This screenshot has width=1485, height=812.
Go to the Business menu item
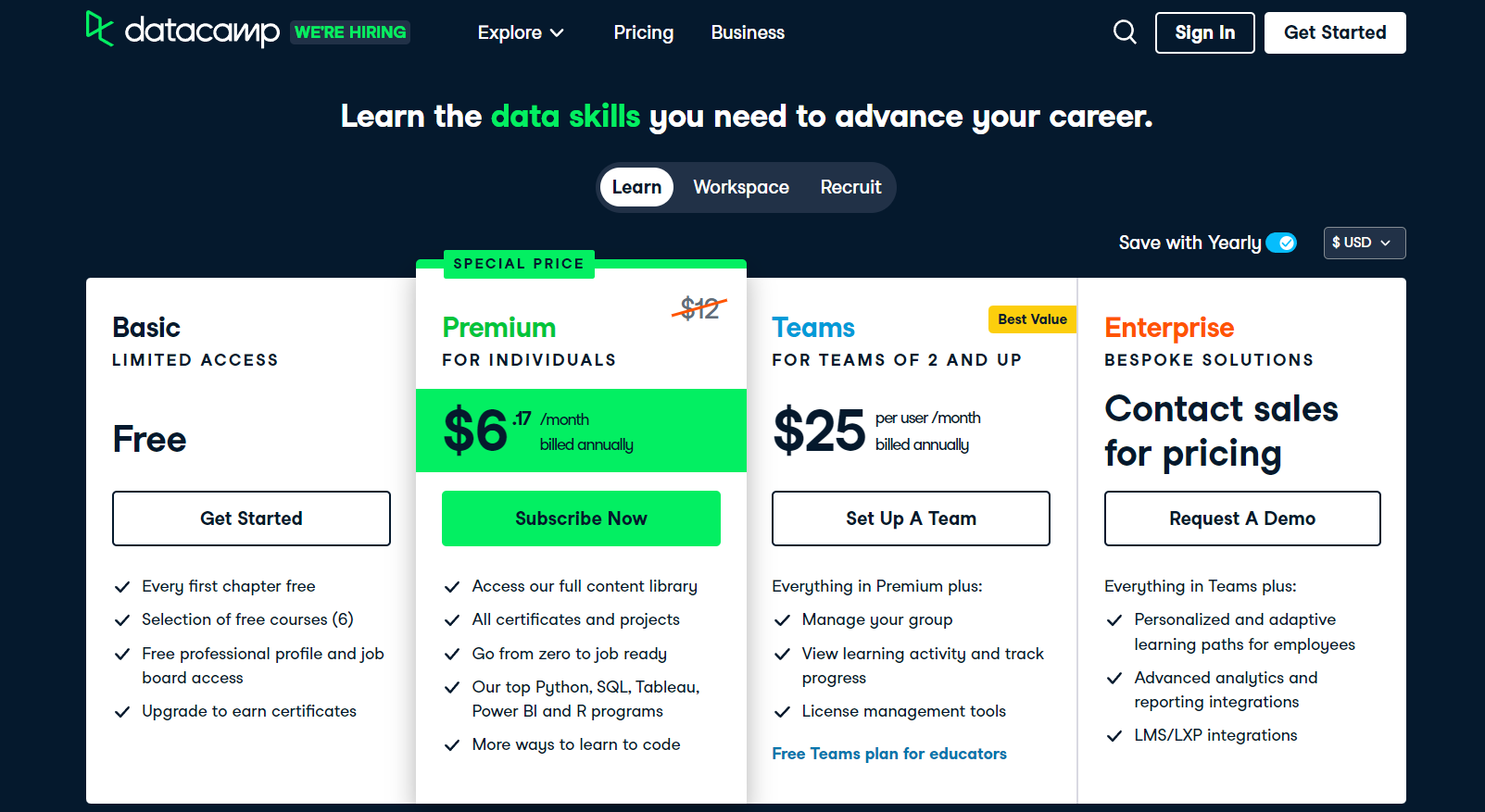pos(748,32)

==

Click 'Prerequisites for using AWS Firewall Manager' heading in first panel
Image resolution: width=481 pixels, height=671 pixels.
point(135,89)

==

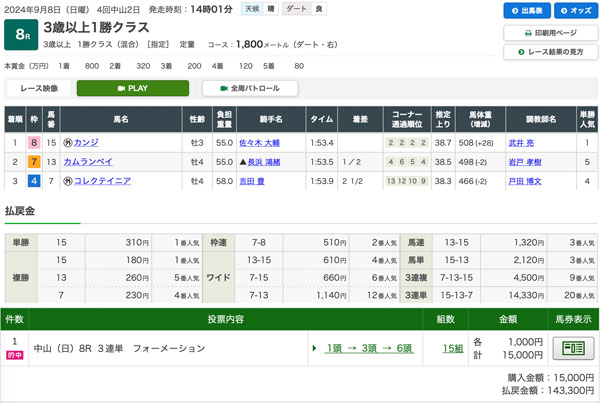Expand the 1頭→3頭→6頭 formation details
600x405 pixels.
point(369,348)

EXERCISE DIRECTIONS
Rewrite the part of the rows that opens with the line containing "Click 'Prerequisites for" and closes with the line containing "point(135,89)", replacing "heading" with "title" and leaving everything else the same. Give only those lines.

EXERCISE OUTPUT
Click 'Prerequisites for using AWS Firewall Manager' title in first panel
Image resolution: width=481 pixels, height=671 pixels.
point(135,89)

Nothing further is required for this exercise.